### Set exercise A
Rewrite the entries, starting at the line that has "[Advertisement] (177, 1219)" and going through the end of the entries, with both ends included. Keep each entry's wording, and multiply every coordinate in the answers by 1.55, rounding to whole numbers with halves rounded up.

### Reading passage
Yes, wear/fatigue is a killer of all components even something as beefy and simple as a clutch cable. There is a tremendous force applied every push of the pedal.

As stated above, if I were racing or required a normal fast shift I would recommend a clutch. Although my car looks a bit like a race car, I didn't plan on racing it. I liked the ease of driving my "unmentionable" lecar for the last 3 years so I went clutchless on my Formula EVee.

As far as shifting goes, the only time it grinds is when I missed first to second gear on my new Formula EVee and tried a little reverse! I have fixed that now with a reverse lockout mechanism.
For a normal up shift lift foot from accelerator, move shifter and hold slight pressure to desired gear and after about 1 second it sincs up and you feel the stick pop into gear (no grinding), reapply on accelerator pedal.
Down shifting is a little slower to sinc, but with no motor compression what's the point. Maybe only when climbing a hill and need a lower gear. Perhaps revving the motor would make quicker downshifs, I never tried revving it.

I found not a lot of shifting required in my "unmentionable" car. It was usually in either 2nd or 3rd gear. Most starts in 2nd gear, stick it in 3rd if/when accelerating past about 25mph.
That car would max out at about 55mph in 3rd but I rarely went over 45mph on my local roads. I do have one really steep residential neighborhood hill on the way to work I use 1st gear going up @ about 15mph. I've been up that hill once in my not yet licensed formula evee
I think I was in 2nd and it did ok even at its current low 72v setup. I can't wait till 144v and zilla!

Sorry Pete, No website just pages. Not that computer savvy. I'm better with a hammer than a keyboard.

http://www.evalbum.com/2559 
and http://www.diyelectriccar.com/garage/cars/239 

Eric.


----------



## illuminateddan (Dec 19, 2009)

Hi,

I'm in the middle of a conversion of a 64 beetle, and I'll be going with a clutch because the mechanism is simple and the adaptor plate is relatively easy. It's a good idea to find an engineer who's made the adaptor 'top hat' and fly wheel before. There are loads of beetles in the ev almbum, a particularly good on is Travdudes, and he's got a great picture here... http://www.diyelectriccar.com/forums/album.php?albumid=78&pictureid=345
and his garage page is here... http://www.diyelectriccar.com/garage/cars/240 . Ask around the other electric bug owners to find a friendly engineer...

Good luck!


----------



## Guest (Mar 5, 2010)

Ouch, sorry to read about your mega restoration on that beetle. That is a lot of work to do. Volkswagen is an excellent platform to convert. I am going out to get my Notch here in a few minutes. This will be replacing my Ghia. We are just going to swap the components first then we will upgrade and we will be doing some restoration work to the Notch. That will come later. 

Pete


----------



## illuminateddan (Dec 19, 2009)

gottdi said:


> Ouch, sorry to read about your mega restoration on that beetle. That is a lot of work to do.

### Provided information
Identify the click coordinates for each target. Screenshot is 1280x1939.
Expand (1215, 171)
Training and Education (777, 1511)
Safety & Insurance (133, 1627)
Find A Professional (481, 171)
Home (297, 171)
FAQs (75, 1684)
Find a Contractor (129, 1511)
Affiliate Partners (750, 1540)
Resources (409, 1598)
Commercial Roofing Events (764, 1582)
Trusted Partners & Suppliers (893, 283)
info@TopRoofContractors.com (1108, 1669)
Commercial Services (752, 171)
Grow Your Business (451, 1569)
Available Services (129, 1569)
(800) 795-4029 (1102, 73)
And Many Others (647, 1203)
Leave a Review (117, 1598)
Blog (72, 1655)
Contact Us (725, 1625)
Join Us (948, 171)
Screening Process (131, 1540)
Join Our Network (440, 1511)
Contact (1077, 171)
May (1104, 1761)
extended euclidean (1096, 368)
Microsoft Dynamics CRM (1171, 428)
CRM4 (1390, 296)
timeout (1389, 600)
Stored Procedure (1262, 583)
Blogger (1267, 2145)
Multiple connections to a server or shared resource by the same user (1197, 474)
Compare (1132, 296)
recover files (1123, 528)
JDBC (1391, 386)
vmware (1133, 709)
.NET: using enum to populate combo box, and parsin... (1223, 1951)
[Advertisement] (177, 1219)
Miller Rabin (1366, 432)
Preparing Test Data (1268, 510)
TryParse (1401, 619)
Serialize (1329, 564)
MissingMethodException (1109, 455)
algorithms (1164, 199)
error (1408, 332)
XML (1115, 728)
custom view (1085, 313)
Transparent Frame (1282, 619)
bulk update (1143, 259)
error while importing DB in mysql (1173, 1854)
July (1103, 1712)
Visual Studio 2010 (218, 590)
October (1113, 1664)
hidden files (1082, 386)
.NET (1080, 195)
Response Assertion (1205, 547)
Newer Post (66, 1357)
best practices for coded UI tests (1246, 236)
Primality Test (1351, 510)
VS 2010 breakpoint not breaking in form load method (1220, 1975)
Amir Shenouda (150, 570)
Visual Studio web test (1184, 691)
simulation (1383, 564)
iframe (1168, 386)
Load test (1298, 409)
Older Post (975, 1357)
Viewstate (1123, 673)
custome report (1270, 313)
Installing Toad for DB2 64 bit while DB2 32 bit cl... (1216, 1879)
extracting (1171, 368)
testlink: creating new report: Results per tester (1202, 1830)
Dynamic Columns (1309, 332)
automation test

### Set exercise B
Translate this sentence from the forum thread on electric car conversions into Spanish: "Volkswagen is an excellent platform to convert."

### Complete response A
[Advertisement] (274, 1889)
Miller Rabin (2117, 670)
Preparing Test Data (1965, 791)
TryParse (2172, 959)
Serialize (2060, 874)
MissingMethodException (1719, 705)
algorithms (1804, 308)
error (2182, 515)
XML (1728, 1128)
custom view (1682, 485)
Transparent Frame (1987, 959)
bulk update (1772, 401)
error while importing DB in mysql (1818, 2874)
July (1710, 2654)
Visual Studio 2010 (338, 915)
October (1725, 2579)
hidden files (1677, 598)
.NET (1674, 302)
Response Assertion (1868, 848)
Newer Post (102, 2103)
best practices for coded UI tests (1931, 366)
Primality Test (2094, 791)
VS 2010 breakpoint not breaking in form load method (1891, 3061)
Amir Shenouda (233, 884)
Visual Studio web test (1835, 1071)
simulation (2144, 874)
iframe (1810, 598)
Load test (2012, 634)
Older Post (1511, 2103)
Viewstate (1741, 1043)
custome report (1969, 485)
Installing Toad for DB2 64 bit while DB2 32 bit cl... (1885, 2912)
extracting (1815, 570)
testlink: creating new report: Results per tester (1863, 2837)
Dynamic Columns (2029, 515)
automation test

### Complete response B
Volkswagen es una plataforma excelente para convertir.